Thursday, January 8th 2026, 8:16AM
Marloo allows advisers to automatically record, transcribe, and draft compliant file notes from client meetings.
Pie Funds chief executive Ana-Marie Lockyer said her organisation was committed to investing in tools to give its advisers more time and giving them access to Marloo was the next step.
“This is more than an efficiency gain - it’s a commitment to deeper, more meaningful client relationships.

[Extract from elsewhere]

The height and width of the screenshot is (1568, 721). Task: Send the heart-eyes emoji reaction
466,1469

Our advisers can now spend their days doing what they are so talented at, advising our clients on growing and managing their wealth.
“It’s a tool that our wealth advisers now use in meetings with their clients and it just lets them be more efficient… be able to concentrate better on what they can do to create stronger and more meaningful client relationships - what they’re best at doing, which is advising clients on managing their wealth as opposed to sitting there taking notes in the meeting.”

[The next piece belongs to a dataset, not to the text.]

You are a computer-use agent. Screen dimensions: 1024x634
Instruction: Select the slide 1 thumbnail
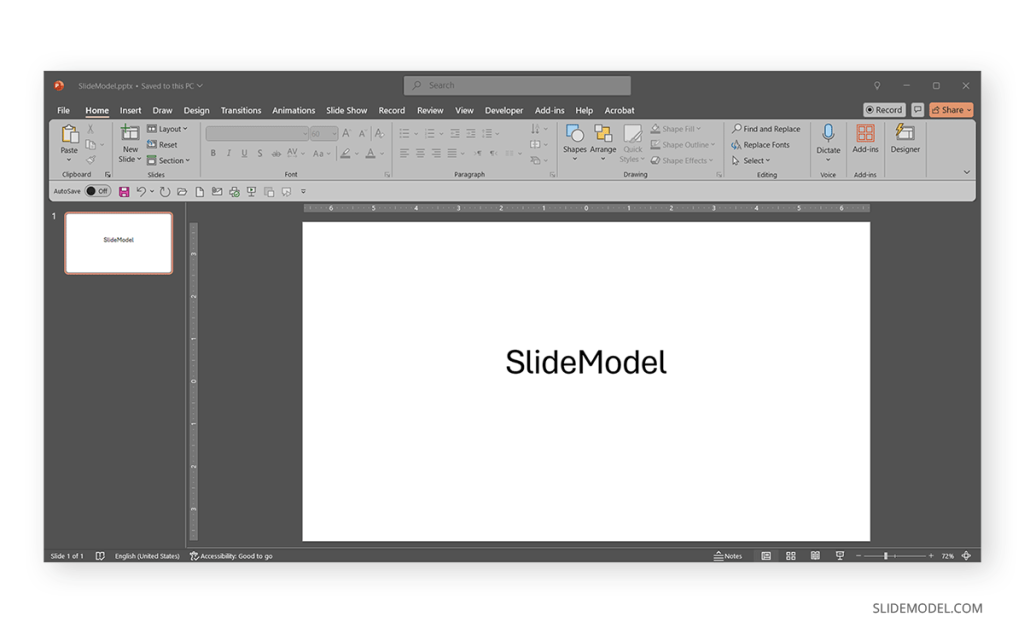point(118,242)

She said it was “phenomenal” how a 60- or 90-minute conversation could be translated into a clear summary of what was discussed and what was important to a client, and in a way that met the adviser’s regulatory obligations.

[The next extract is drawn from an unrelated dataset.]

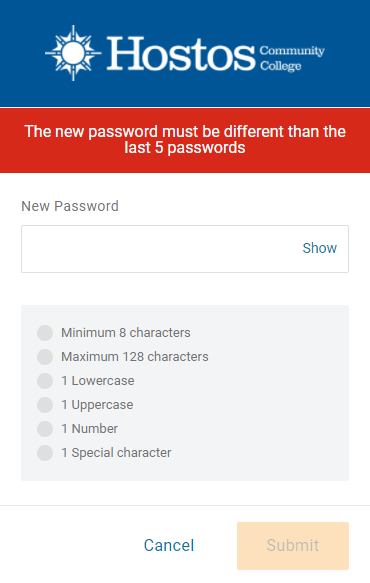Click the 1 Special character requirement text

point(116,452)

Marloo recently secured $4.6 million in pre-seed funding to accelerate the development of its platform.
Co-founder Shakeel Lala said the growth in the platform had been much faster than he had expected. He said, when he and Hardy Michel had worked at
Sharesies, they noticed problems with the financial advice space.
“The challenge with advice is that people who can’t afford it are often the people who can benefit the most from it.
“The economics of advice are broken in the sense that the only way advice firms make money is they charge a percentage … the amount of money someone has, has to be fairly large for that percentage to work out.”
He said through 2024 Marloo’s founders had spoken to hundreds of advisers and found that up to 80 percent of their time went into documentation compliance.
“It’s not actually advice delivery, it’s the formalisation of advice delivery. So we decided to build a product to transform that model.
“We spent 2024 in pure research mode. We spoke to so many people that it allowed us to build it so quickly, using AI tools to build it as well and then get it out to markets in Australia, the UK and NZ. Now we’re in those three countries plus Ireland and South Africa.
“The whole AI movement has completely changed my thoughts on how you would build a software business because you can build anything at the click of a finger. What matters more is, one, that you build the right thing and, two, you can’t have customers at the click of a finger. So we pre-sold it in 2024 and built a network, refined how it would sell so that when it came to selling it we were a few steps ahead than companies would normally be.”
He said a number of large firms had picked up Marloo, as well as independent advisers. AdviceFirst, Fidenti Wealth, and the Mortgage Room are among the businesses using Marloo.
Lala said many advisers had been working with technology that was “year and years” behind. “Their main cost for many of them was just compliance.
Their challenge was in many cases taking data notes. In manty cases they didn’t take notes at all and they are hoping they’re not going to get an audit from the FMA.”
Others were spending what should be their spare time working on notes for hours, he said.
“Anyone can write AI notes and there's good ones and there's bad ones…I think where we always intended to go was further and deeper into the advice workflow to take more of the work and sort of shift from helping an adviser to doing the work that advice firms do.
“A couple of big examples are we're generating the advice document now as a draft. It could [previously] take days or weeks to turn around a statement of advice that's available within 30 minutes now.
“That's starting to really transform how people are thinking about even delivering their own advice if they don't now have to pay for other staff or offshore providers to generate reasonable chunks of work.
“We’re going further down the advice workflow so that the adviser can focus on clients.”
He said it could mean an advice firm ended up with more staff who were giving advice rather than employed to work on administrative tasks. “Or the same staff doing more client engagements… the other challenge we observed in the sector was a lot of advisers would not love the fact that when a client reaches out, if they’re not an economical client they almost don’t like the fact they’ve reached out because they’ve got to reply to the client. There’s the perception or belief that not all client service is great for business - I think when client service is bad for business, something’s wrong here.”
Marloo was part of a wider change happening in the sector, he said.
“You’ve got advisers with tech stacks that they don’t love. And then you've got new players in the market generating a product experience that they do love.
“It sets up a really interesting next couple of years to see where the state of technology in the advice sector will actually end up because a lot of CRMs rightly or wrongly right now monopolise someone's data, it's very hard to move it in and out of it.
“And that's why organically a lot of advisers have kind of ended up in a situation where everything by default has to end up in the CRM in their minds. It doesn't functionally help them do their job any better. It's just in case the FMA asks. So I think with that being only true for a bit longer, I think there's a really interesting movement to play out in the technology space for advisers.”